This isn’t the only way of writing probabilities, though. For example, you can transform probabilities into odds via the transformation O = (P/(1 - P)). So a probability of 50% would go to odds of 0.5/0.5 or 1, usually written 1:1, while a probability of 0.9 would go to odds of 0.9/0.1 or 9, usually written 9:1. To take odds back to probabilities you use P = (O∕(1 + O)), and this is perfectly reversible, so the transformation is an isomorphism—a two-way reversible mapping. Thus, probabilities and odds are isomorphic, and you can use one or the other according to convenience.
For example, it’s more convenient to use odds when you’re doing Bayesian updates. Let’s say that I roll a six-sided die: If any face except 1 comes up, there’s a 10% chance of hearing a bell, but if the face 1 comes up, there’s a 20% chance of hearing the bell. Now I roll the die, and hear a bell. What are the odds that the face showing is 1? Well, the prior odds are 1:5 (corresponding to the real number 1/5 = 0.20) and the likelihood ratio is 0.2:0.1 (corresponding to the real number 2) and I can just multiply these two together to get the posterior odds 2:5 (corresponding to the real number 2/5 or 0.40). Then I convert back into a probability, if I like, and get (0.4/1.4) = 2/7 = ~29%.
So odds are more manageable for Bayesian updates—if you use probabilities, you’ve got to deploy Bayes’s Theorem in its complicated version. But probabilities are more convenient for answering questions like “If I roll a six-sided die, what’s the chance of seeing a number from 1 to 4?” You can add up the probabilities of 1/6 for each side and get 4/6, but you can’t add up the odds ratios of 0.2 for each side and get an odds ratio of 0.8.

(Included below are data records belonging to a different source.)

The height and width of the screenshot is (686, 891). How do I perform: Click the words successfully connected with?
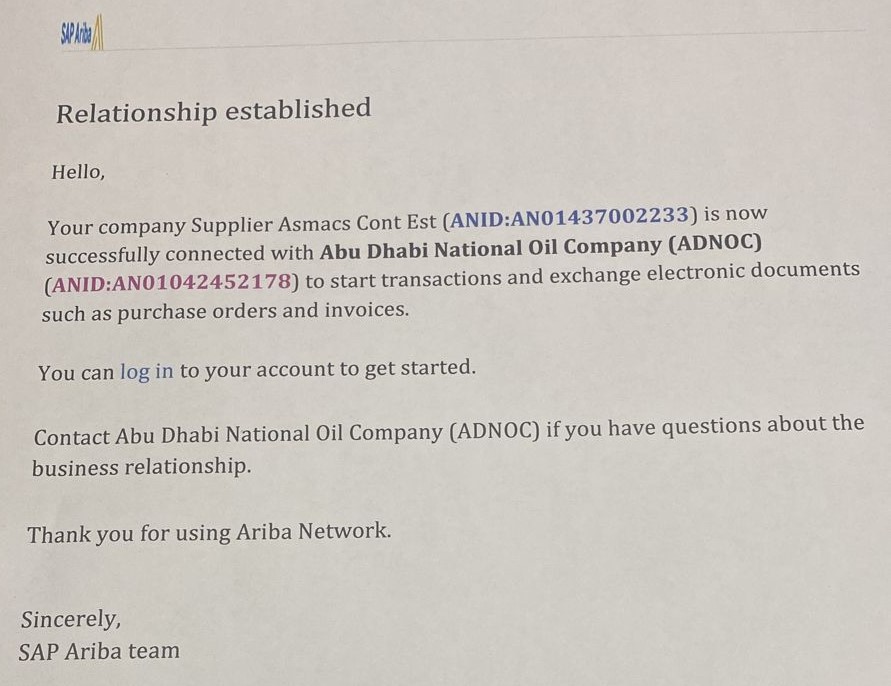coord(180,254)
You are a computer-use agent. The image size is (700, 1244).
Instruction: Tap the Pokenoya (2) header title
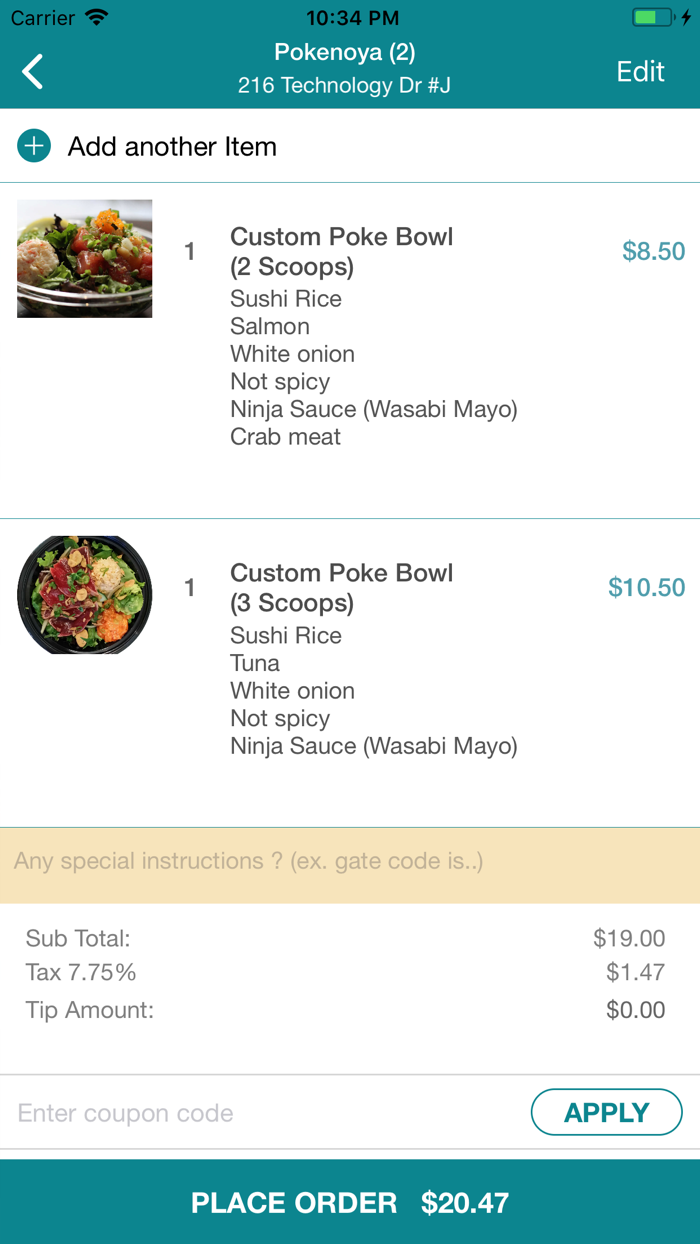point(345,52)
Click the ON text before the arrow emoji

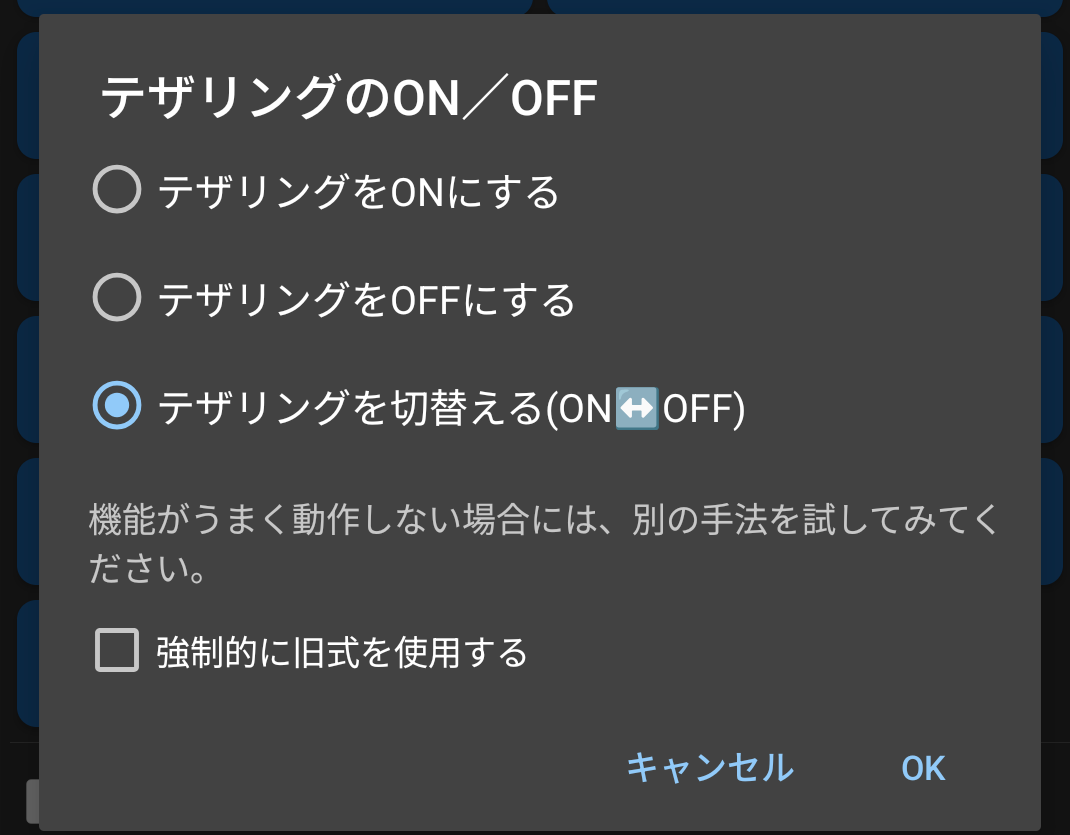pyautogui.click(x=585, y=408)
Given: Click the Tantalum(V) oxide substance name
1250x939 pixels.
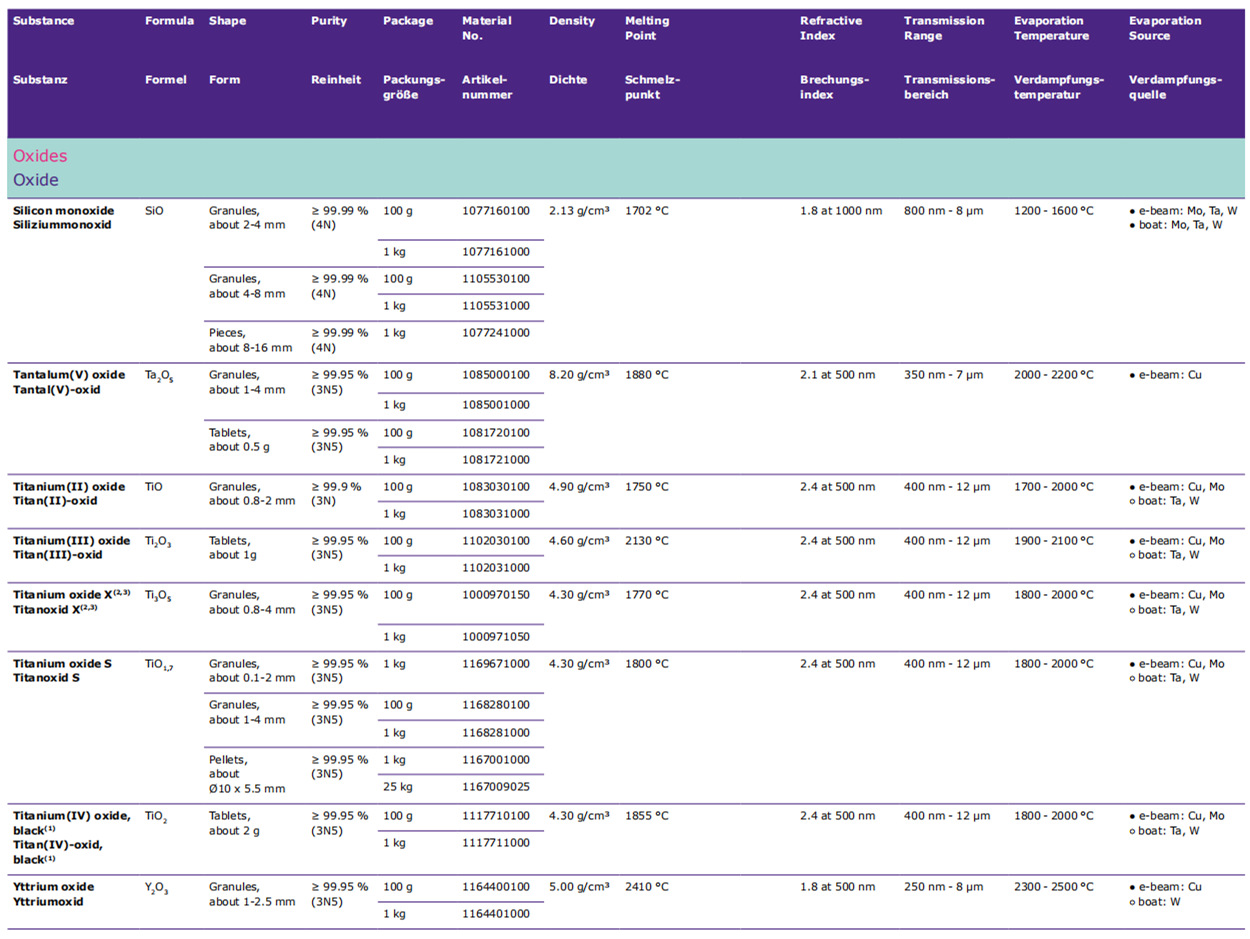Looking at the screenshot, I should pyautogui.click(x=69, y=375).
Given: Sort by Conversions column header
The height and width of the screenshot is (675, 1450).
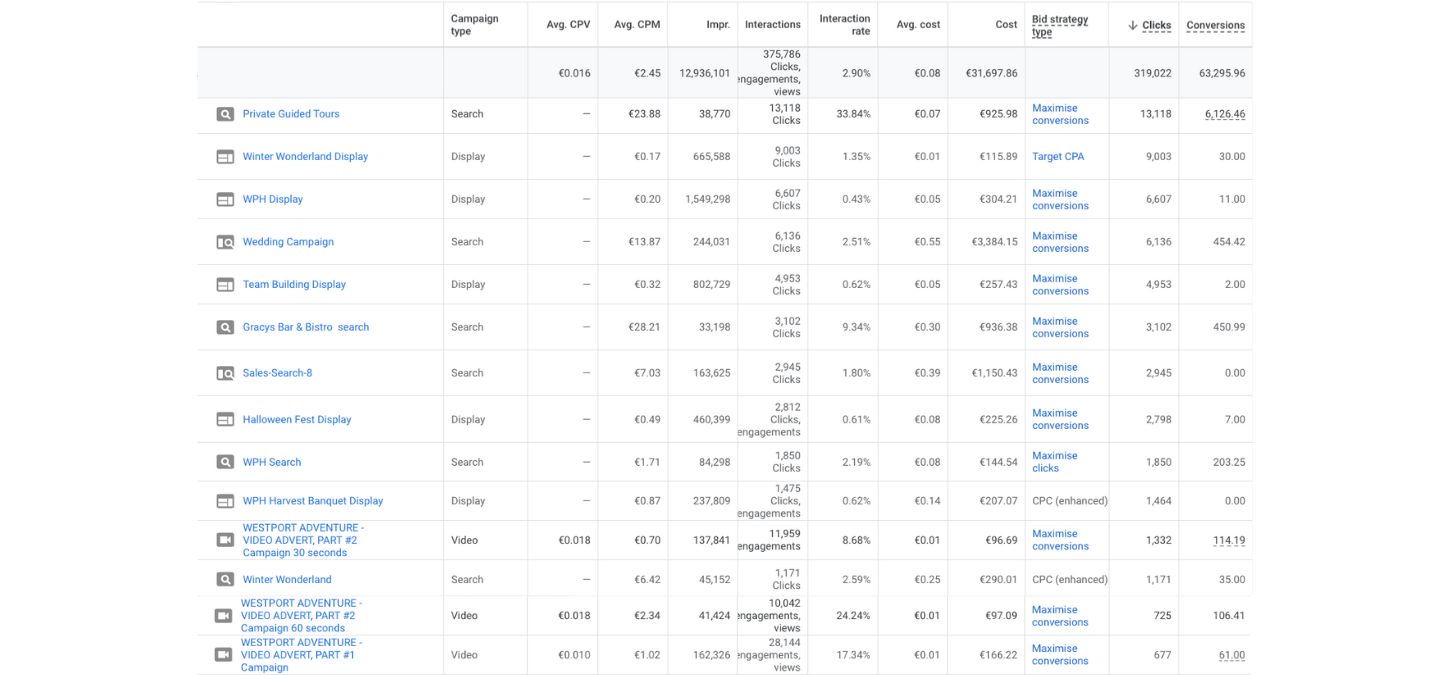Looking at the screenshot, I should click(x=1215, y=25).
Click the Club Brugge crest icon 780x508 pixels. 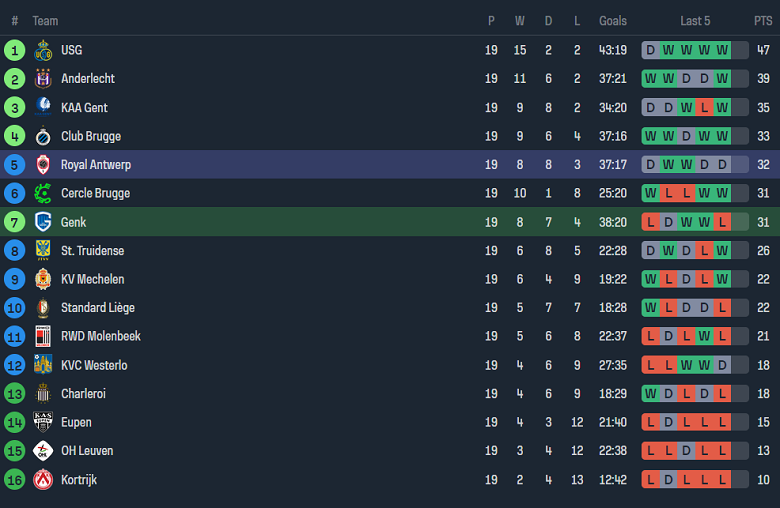pyautogui.click(x=43, y=136)
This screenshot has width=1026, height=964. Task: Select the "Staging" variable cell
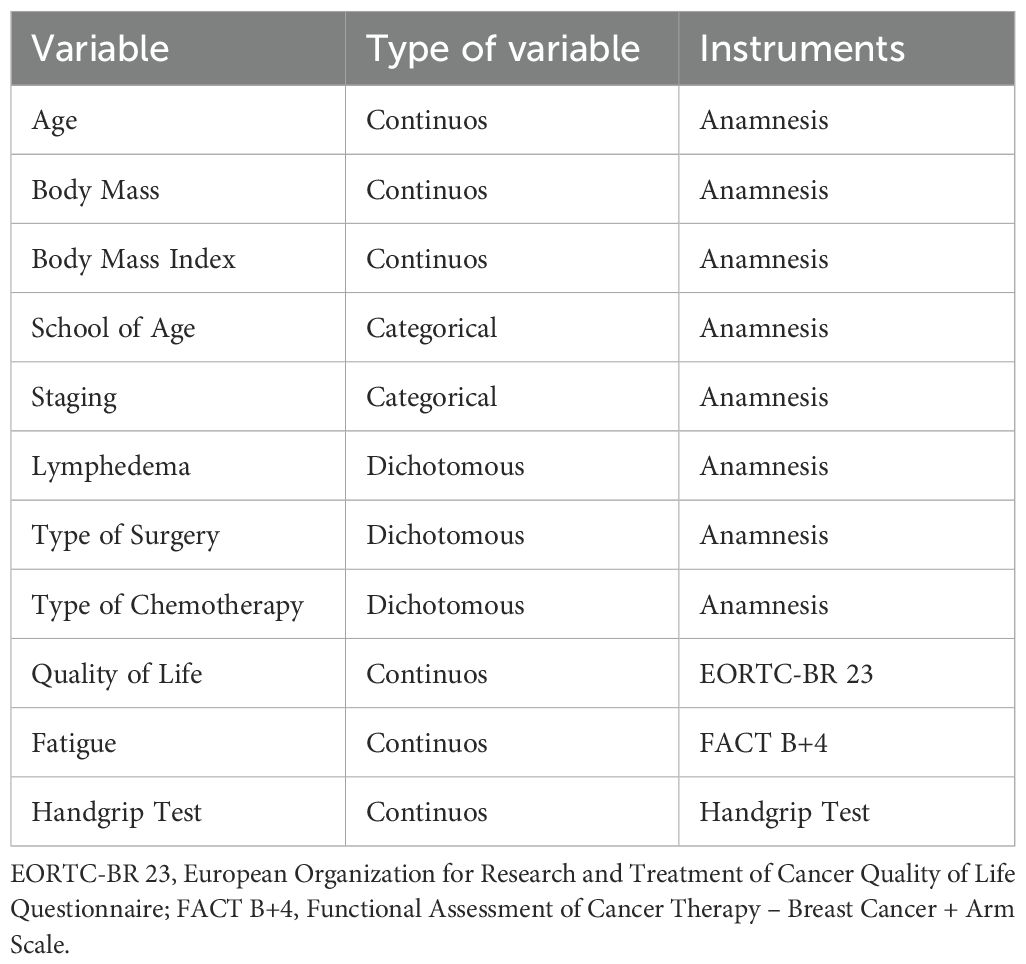[73, 397]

Why am I saying all this? To show that “odd ratios” are just as legitimate a way of mapping uncertainties onto real numbers as “probabilities.” Odds ratios are more convenient for some operations, probabilities are more convenient for others. A famous proof called Cox’s Theorem (plus various extensions and refinements thereof) shows that all ways of representing uncertainties that obey some reasonable-sounding constraints, end up isomorphic to each other.
Why does it matter that odds ratios are just as legitimate as probabilities? Probabilities as ordinarily written are between 0 and 1, and both 0 and 1 look like they ought to be readily reachable quantities—it’s easy to see 1 zebra or 0 unicorns. But when you transform probabilities onto odds ratios, 0 goes to 0, but 1 goes to positive infinity. Now absolute truth doesn’t look like it should be so easy to reach.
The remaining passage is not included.